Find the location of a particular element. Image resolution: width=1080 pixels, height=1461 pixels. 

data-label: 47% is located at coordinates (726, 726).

==

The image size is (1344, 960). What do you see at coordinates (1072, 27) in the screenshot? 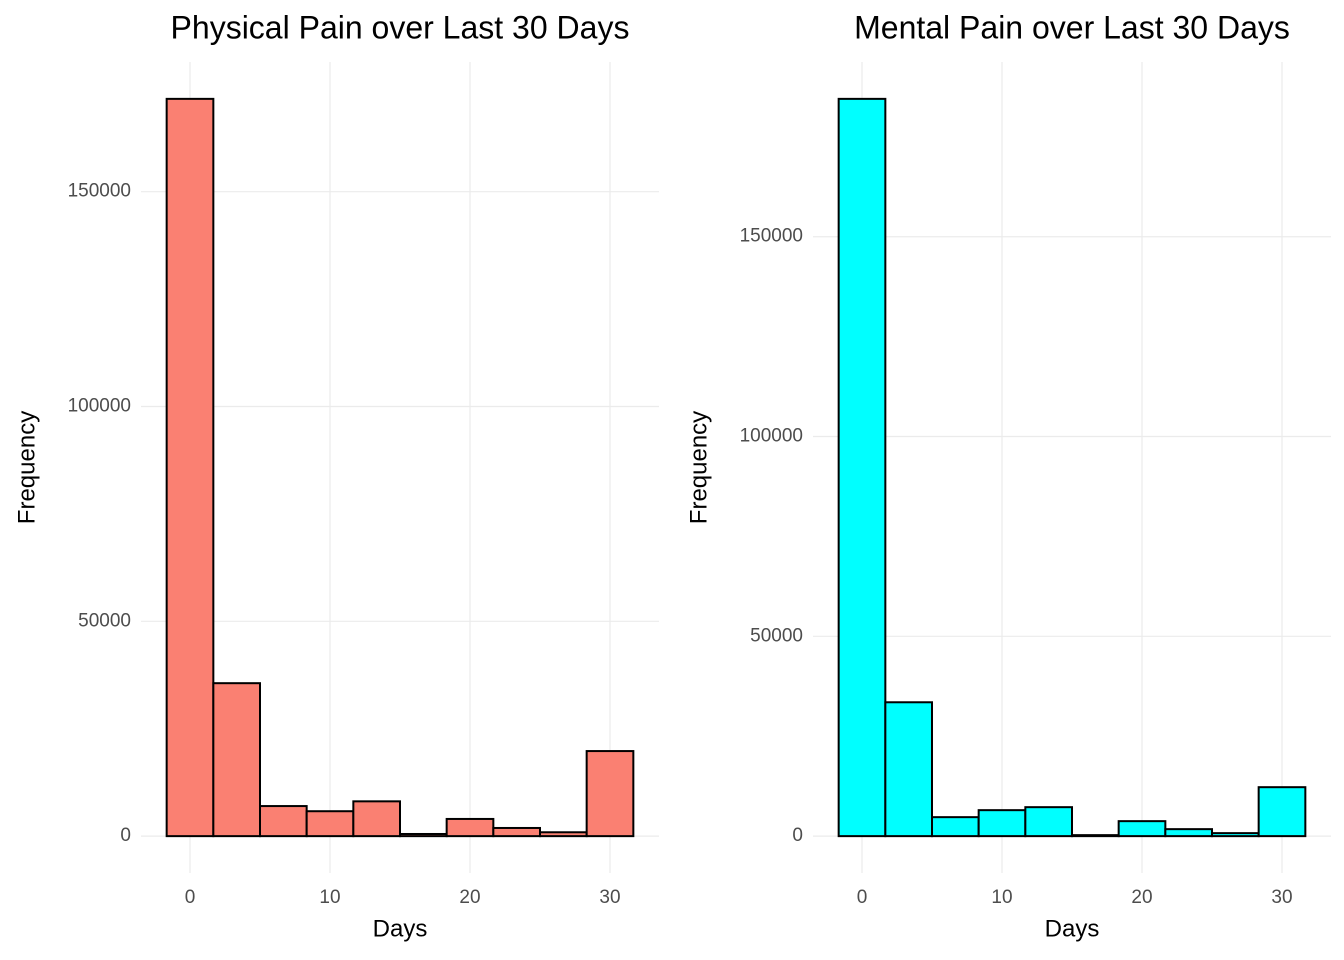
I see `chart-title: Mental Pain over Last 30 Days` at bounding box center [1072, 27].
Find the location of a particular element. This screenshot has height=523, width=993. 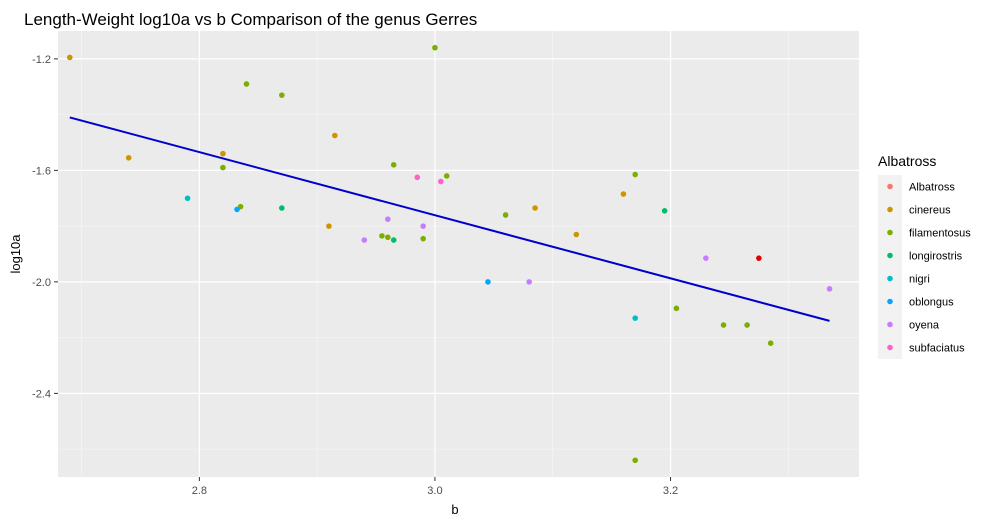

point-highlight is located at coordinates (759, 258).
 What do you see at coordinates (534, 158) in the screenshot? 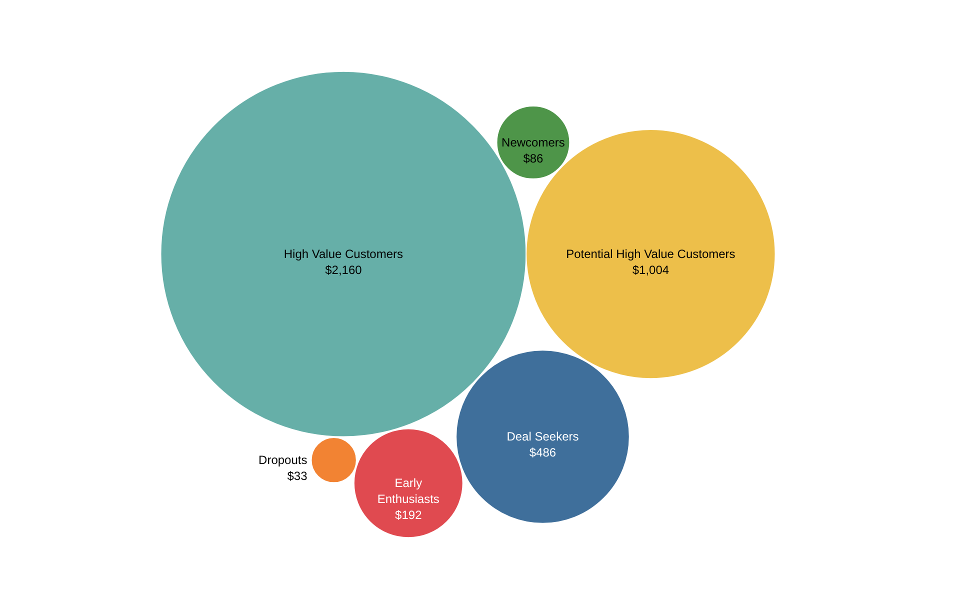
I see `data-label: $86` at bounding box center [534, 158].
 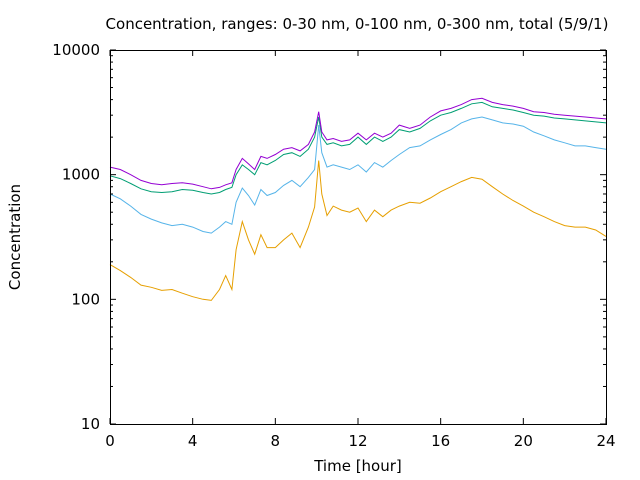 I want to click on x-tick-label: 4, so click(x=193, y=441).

Goal of the exercise:
In the listing, from the line with "The image size" to the line with "point-highlight is located", swap "screenshot" for "screen capture" and write out only those lines with everything else unchanged, leaving out the pictures.

Reply to the exercise:
The image size is (1344, 960). What do you see at coordinates (1072, 27) in the screen capture? 
I see `chart-title: Mental Pain over Last 30 Days` at bounding box center [1072, 27].
Find the location of a particular element. This screen capture has height=523, width=993. 

point-highlight is located at coordinates (759, 258).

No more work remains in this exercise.